De publieke bezorgdheid voor het milieu werd wijdverbreid in de jaren zestig, nadat Rachel Carson 'Silent Spring' schreef. Sinds die tijd, er zijn verschillende denkrichtingen ontstaan met betrekking tot het milieu en de rol die mensen zouden moeten spelen binnen het natuurlijke wereld. Biocentrische en ecocentrische filosofieën zijn slechts twee van de vele verschillende theorieën die worden gebruikt om de natuur te bespreken. Hoewel de filosofieën veel op elkaar lijken, verschillen ze op een aantal belangrijke manieren.
Mensen die een ecocentrische filosofie aanhangen, geloven in het belang van een ecosysteem als geheel. Ze hechten evenveel belang aan levende en niet-levende componenten van ecosystemen bij het nemen van beslissingen over hun behandeling van het milieu. Het is een holistische denkrichting die weinig belang hecht aan individuen; ecocentristen houden zich alleen bezig met hoe individuen ecosystemen als geheel beïnvloeden.
Een biocentrische filosofie daarentegen hecht het grootste belang aan levende individuen of levende componenten van de omgeving. Biocentrische theorieën beschouwen chemische en geologische elementen van de omgeving niet zo belangrijk als levende wezens op de manier waarop ecocentrische theorieën dat doen. Biocentristen geloven dat alle levende wezens even belangrijk zijn. Het leven van een boom zou bijvoorbeeld net zo belangrijk worden geacht als het leven van een mens. Dit in tegenstelling tot een antropocentrische opvatting waarin het leven van de mens de meeste waarde krijgt.
Het belangrijkste verschil tussen ecocentrische en biocentrische filosofieën ligt in hun behandeling van de abiotische omgeving.

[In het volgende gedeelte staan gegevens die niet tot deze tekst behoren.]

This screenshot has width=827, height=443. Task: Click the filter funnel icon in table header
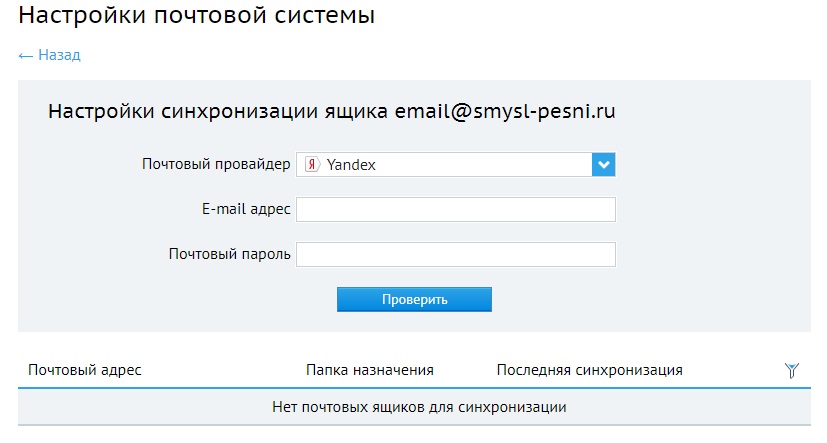tap(791, 370)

Ecocentrisme gebruikt de studie van ecologie om het belang van niet-levende elementen van de omgeving aan te tonen. Biocentrisme richt zich op levende elementen van de omgeving. In het debat over klimaatverandering zouden biocentristen zich bijvoorbeeld concentreren op hoe klimaatverandering levende wezens beïnvloedt door migratie van soorten en veranderingen in leefgebieden van dieren in het wild te veroorzaken. Ecocentristen zouden deze factoren in een soortgelijk argument kunnen gebruiken, maar ze zouden ook veranderingen in de abiotische wereld overwegen terwijl ze hun standpunt in het debat formuleren. Veranderende zeespiegels, weerpatronen en de zuurgraad van de oceaan zijn abiotische factoren die de mening van een ecocentrist over klimaatverandering zouden beïnvloeden.
Biocentrische en ecocentrische filosofieën hebben veel gemeen. Beide worden geadopteerd door mensen die zich bekommeren om het milieu en het welzijn ervan. Beide theorieën hechten veel belang aan het leven van alle wezens en waarderen het behoud van het leven boven menselijke winst in macht en financiële rijkdom. Het kan moeilijk zijn om overeenstemming te vinden tijdens verhitte milieudebatten, maar het helpt om te onthouden dat mensen met verschillende filosofische overtuigingen vaak vergelijkbare doelen hebben.